Set task: Return the lines of data below without changing anything in them.

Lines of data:
◇ ◇ ◇ ◇

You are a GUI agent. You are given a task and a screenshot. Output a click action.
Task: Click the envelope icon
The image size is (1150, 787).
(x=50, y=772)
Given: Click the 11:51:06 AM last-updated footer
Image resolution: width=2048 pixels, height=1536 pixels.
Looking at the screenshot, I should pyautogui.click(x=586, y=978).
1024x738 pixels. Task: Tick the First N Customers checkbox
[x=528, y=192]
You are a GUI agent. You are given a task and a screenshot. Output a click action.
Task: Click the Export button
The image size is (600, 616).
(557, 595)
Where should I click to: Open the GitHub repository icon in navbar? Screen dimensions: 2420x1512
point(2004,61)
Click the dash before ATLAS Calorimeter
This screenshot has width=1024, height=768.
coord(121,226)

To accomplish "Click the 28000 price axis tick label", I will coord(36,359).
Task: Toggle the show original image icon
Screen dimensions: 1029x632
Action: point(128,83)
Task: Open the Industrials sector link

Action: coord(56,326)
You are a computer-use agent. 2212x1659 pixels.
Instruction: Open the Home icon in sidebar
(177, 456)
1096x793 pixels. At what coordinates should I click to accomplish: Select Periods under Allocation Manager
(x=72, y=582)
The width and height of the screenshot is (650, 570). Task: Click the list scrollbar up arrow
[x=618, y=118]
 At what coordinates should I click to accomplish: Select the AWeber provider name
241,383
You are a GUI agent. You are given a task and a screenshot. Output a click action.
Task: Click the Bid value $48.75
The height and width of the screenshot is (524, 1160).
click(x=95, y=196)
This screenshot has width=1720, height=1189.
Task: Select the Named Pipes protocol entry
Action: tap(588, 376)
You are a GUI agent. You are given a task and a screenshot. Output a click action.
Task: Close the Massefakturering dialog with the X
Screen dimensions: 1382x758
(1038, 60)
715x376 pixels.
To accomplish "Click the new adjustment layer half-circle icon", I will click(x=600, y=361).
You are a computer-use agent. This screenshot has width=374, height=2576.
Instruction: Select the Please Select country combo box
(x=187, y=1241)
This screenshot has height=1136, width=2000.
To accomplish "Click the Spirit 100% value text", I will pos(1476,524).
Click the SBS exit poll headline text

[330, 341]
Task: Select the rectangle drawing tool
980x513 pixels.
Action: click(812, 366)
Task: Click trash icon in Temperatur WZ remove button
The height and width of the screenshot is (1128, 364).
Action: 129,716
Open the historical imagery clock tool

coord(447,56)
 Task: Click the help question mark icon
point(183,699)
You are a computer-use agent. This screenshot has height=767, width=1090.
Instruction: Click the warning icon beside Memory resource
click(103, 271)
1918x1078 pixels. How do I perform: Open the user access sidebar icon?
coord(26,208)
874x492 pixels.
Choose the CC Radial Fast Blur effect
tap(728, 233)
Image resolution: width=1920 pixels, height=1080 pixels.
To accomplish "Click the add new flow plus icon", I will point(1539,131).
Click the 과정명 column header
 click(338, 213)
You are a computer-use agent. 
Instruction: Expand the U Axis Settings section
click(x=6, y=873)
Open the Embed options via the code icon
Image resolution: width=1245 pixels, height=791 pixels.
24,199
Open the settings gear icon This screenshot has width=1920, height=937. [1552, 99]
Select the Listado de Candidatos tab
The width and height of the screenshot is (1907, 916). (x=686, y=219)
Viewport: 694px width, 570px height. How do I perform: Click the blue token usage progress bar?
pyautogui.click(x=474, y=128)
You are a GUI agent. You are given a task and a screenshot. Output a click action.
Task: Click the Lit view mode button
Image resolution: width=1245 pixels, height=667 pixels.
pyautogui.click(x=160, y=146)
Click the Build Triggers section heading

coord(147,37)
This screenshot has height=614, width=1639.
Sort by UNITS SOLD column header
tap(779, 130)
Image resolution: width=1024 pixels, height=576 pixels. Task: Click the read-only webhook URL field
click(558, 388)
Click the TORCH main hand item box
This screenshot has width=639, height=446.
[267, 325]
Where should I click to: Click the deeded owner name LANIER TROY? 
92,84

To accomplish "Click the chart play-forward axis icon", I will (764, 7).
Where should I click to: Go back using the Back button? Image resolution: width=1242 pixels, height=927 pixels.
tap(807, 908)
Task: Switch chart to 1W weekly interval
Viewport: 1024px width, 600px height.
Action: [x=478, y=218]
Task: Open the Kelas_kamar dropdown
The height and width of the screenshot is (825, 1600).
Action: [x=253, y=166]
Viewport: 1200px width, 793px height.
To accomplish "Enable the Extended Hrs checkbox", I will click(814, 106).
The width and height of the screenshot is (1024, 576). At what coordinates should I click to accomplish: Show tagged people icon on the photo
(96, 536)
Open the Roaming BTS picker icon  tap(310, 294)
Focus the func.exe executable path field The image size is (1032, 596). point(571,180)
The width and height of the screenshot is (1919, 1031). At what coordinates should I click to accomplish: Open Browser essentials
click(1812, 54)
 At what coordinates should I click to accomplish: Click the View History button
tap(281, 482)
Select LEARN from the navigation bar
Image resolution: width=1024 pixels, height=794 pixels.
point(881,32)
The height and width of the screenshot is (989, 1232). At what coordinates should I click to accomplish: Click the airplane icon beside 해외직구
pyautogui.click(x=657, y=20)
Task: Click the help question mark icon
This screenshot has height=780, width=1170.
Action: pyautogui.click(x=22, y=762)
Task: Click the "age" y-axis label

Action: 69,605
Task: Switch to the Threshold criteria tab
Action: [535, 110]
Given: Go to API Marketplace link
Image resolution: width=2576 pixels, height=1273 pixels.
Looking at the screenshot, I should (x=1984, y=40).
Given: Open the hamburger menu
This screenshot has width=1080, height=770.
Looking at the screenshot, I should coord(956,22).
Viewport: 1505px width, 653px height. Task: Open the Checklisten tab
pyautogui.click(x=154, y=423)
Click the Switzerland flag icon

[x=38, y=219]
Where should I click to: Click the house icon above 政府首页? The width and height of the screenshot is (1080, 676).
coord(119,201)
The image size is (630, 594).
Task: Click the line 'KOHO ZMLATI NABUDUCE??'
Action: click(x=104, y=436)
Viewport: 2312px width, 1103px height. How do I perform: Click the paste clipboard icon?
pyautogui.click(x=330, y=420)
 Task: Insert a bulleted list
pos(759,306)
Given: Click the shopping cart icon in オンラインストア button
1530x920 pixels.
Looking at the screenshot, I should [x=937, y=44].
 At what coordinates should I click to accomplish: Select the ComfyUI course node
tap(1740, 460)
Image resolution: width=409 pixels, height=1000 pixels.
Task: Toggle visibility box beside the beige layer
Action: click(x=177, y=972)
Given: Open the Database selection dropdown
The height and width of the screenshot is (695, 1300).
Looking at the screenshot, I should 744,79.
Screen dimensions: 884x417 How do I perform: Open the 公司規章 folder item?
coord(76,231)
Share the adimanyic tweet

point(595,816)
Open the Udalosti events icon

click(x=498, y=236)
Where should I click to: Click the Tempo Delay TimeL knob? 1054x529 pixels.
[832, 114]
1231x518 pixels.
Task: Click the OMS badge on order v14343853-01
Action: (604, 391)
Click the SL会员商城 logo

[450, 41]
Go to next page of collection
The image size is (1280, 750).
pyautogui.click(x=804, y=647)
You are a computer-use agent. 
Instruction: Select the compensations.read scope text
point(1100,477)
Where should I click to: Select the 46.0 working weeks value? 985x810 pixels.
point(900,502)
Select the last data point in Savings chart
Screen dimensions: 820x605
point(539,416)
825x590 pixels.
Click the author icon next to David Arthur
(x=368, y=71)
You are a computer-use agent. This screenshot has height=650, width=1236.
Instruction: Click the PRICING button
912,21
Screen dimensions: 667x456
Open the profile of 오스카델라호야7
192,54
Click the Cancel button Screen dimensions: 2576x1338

◇ ◇ ◇ ◇

Written solution:
You are a GUI agent. You are given a task and a screenshot. Output a click action.
Task: Click the envelope icon
The image size is (1150, 787).
(x=50, y=772)
Given: Click the 11:51:06 AM last-updated footer
Image resolution: width=2048 pixels, height=1536 pixels.
Looking at the screenshot, I should pyautogui.click(x=586, y=978).
1024x738 pixels. Task: Tick the First N Customers checkbox
[x=528, y=192]
You are a GUI agent. You are given a task and a screenshot. Output a click action.
Task: Click the Export button
The image size is (600, 616).
(557, 595)
Where should I click to: Open the GitHub repository icon in navbar? Screen dimensions: 2420x1512
point(2004,61)
Click the dash before ATLAS Calorimeter
This screenshot has width=1024, height=768.
coord(121,226)

To accomplish "Click the 28000 price axis tick label", I will coord(36,359).
Task: Toggle the show original image icon
Screen dimensions: 1029x632
Action: point(128,83)
Task: Open the Industrials sector link

Action: coord(56,326)
You are a computer-use agent. 2212x1659 pixels.
Instruction: Open the Home icon in sidebar
(177, 456)
1096x793 pixels. At what coordinates should I click to accomplish: Select Periods under Allocation Manager
(x=72, y=582)
The width and height of the screenshot is (650, 570). Task: Click the list scrollbar up arrow
[x=618, y=118]
 At what coordinates should I click to accomplish: Select the AWeber provider name
241,383
You are a GUI agent. You are given a task and a screenshot. Output a click action.
Task: Click the Bid value $48.75
The height and width of the screenshot is (524, 1160).
click(x=95, y=196)
This screenshot has width=1720, height=1189.
Task: Select the Named Pipes protocol entry
Action: tap(588, 376)
You are a GUI agent. You are given a task and a screenshot. Output a click action.
Task: Close the Massefakturering dialog with the X
Screen dimensions: 1382x758
(1038, 60)
715x376 pixels.
To accomplish "Click the new adjustment layer half-circle icon", I will click(x=600, y=361).
You are a computer-use agent. This screenshot has width=374, height=2576.
Instruction: Select the Please Select country combo box
(x=187, y=1241)
This screenshot has height=1136, width=2000.
To accomplish "Click the Spirit 100% value text", I will pos(1476,524).
Click the SBS exit poll headline text

[330, 341]
Task: Select the rectangle drawing tool
980x513 pixels.
Action: click(812, 366)
Task: Click trash icon in Temperatur WZ remove button
The height and width of the screenshot is (1128, 364).
Action: 129,716
Open the historical imagery clock tool

coord(447,56)
 Task: Click the help question mark icon
point(183,699)
You are a computer-use agent. This screenshot has height=767, width=1090.
Instruction: Click the warning icon beside Memory resource
click(103, 271)
1918x1078 pixels. How do I perform: Open the user access sidebar icon?
coord(26,208)
874x492 pixels.
Choose the CC Radial Fast Blur effect
tap(728, 233)
Image resolution: width=1920 pixels, height=1080 pixels.
To accomplish "Click the add new flow plus icon", I will point(1539,131).
Click the 과정명 column header
 click(338, 213)
You are a computer-use agent. 
Instruction: Expand the U Axis Settings section
click(x=6, y=873)
Open the Embed options via the code icon
Image resolution: width=1245 pixels, height=791 pixels.
24,199
Open the settings gear icon This screenshot has width=1920, height=937. [1552, 99]
Select the Listado de Candidatos tab
The width and height of the screenshot is (1907, 916). (x=686, y=219)
Viewport: 694px width, 570px height. How do I perform: Click the blue token usage progress bar?
pyautogui.click(x=474, y=128)
You are a GUI agent. You are given a task and a screenshot. Output a click action.
Task: Click the Lit view mode button
Image resolution: width=1245 pixels, height=667 pixels.
pyautogui.click(x=160, y=146)
Click the Build Triggers section heading

coord(147,37)
This screenshot has height=614, width=1639.
Sort by UNITS SOLD column header
tap(779, 130)
Image resolution: width=1024 pixels, height=576 pixels. Task: Click the read-only webhook URL field
click(558, 388)
Click the TORCH main hand item box
This screenshot has width=639, height=446.
[267, 325]
Where should I click to: Click the deeded owner name LANIER TROY? 
92,84

To accomplish "Click the chart play-forward axis icon", I will (764, 7).
Where should I click to: Go back using the Back button? Image resolution: width=1242 pixels, height=927 pixels.
tap(807, 908)
Task: Switch chart to 1W weekly interval
Viewport: 1024px width, 600px height.
Action: [x=478, y=218]
Task: Open the Kelas_kamar dropdown
The height and width of the screenshot is (825, 1600).
Action: [x=253, y=166]
Viewport: 1200px width, 793px height.
To accomplish "Enable the Extended Hrs checkbox", I will click(814, 106).
The width and height of the screenshot is (1024, 576). At what coordinates should I click to accomplish: Show tagged people icon on the photo
(96, 536)
Open the Roaming BTS picker icon  tap(310, 294)
Focus the func.exe executable path field The image size is (1032, 596). point(571,180)
The width and height of the screenshot is (1919, 1031). At what coordinates should I click to accomplish: Open Browser essentials
click(1812, 54)
 At what coordinates should I click to accomplish: Click the View History button
tap(281, 482)
Select LEARN from the navigation bar
Image resolution: width=1024 pixels, height=794 pixels.
point(881,32)
The height and width of the screenshot is (989, 1232). At what coordinates should I click to accomplish: Click the airplane icon beside 해외직구
pyautogui.click(x=657, y=20)
Task: Click the help question mark icon
This screenshot has height=780, width=1170.
Action: pyautogui.click(x=22, y=762)
Task: Click the "age" y-axis label

Action: 69,605
Task: Switch to the Threshold criteria tab
Action: [535, 110]
Given: Go to API Marketplace link
Image resolution: width=2576 pixels, height=1273 pixels.
Looking at the screenshot, I should (x=1984, y=40).
Given: Open the hamburger menu
This screenshot has width=1080, height=770.
Looking at the screenshot, I should coord(956,22).
Viewport: 1505px width, 653px height. Task: Open the Checklisten tab
pyautogui.click(x=154, y=423)
Click the Switzerland flag icon

[x=38, y=219]
Where should I click to: Click the house icon above 政府首页? The width and height of the screenshot is (1080, 676).
coord(119,201)
The image size is (630, 594).
Task: Click the line 'KOHO ZMLATI NABUDUCE??'
Action: click(x=104, y=436)
Viewport: 2312px width, 1103px height. How do I perform: Click the paste clipboard icon?
pyautogui.click(x=330, y=420)
 Task: Insert a bulleted list
pos(759,306)
Given: Click the shopping cart icon in オンラインストア button
1530x920 pixels.
Looking at the screenshot, I should [x=937, y=44].
 At what coordinates should I click to accomplish: Select the ComfyUI course node
tap(1740, 460)
Image resolution: width=409 pixels, height=1000 pixels.
Task: Toggle visibility box beside the beige layer
Action: click(x=177, y=972)
Given: Open the Database selection dropdown
The height and width of the screenshot is (695, 1300).
Looking at the screenshot, I should 744,79.
Screen dimensions: 884x417 How do I perform: Open the 公司規章 folder item?
coord(76,231)
Share the adimanyic tweet

point(595,816)
Open the Udalosti events icon

click(x=498, y=236)
Where should I click to: Click the Tempo Delay TimeL knob? 1054x529 pixels.
[832, 114]
1231x518 pixels.
Task: Click the OMS badge on order v14343853-01
Action: (604, 391)
Click the SL会员商城 logo

[450, 41]
Go to next page of collection
The image size is (1280, 750).
pyautogui.click(x=804, y=647)
You are a computer-use agent. 
Instruction: Select the compensations.read scope text
point(1100,477)
Where should I click to: Select the 46.0 working weeks value? 985x810 pixels.
point(900,502)
Select the last data point in Savings chart
Screen dimensions: 820x605
point(539,416)
825x590 pixels.
Click the author icon next to David Arthur
(x=368, y=71)
You are a computer-use agent. This screenshot has height=650, width=1236.
Instruction: Click the PRICING button
912,21
Screen dimensions: 667x456
Open the profile of 오스카델라호야7
192,54
Click the Cancel button Screen dimensions: 2576x1338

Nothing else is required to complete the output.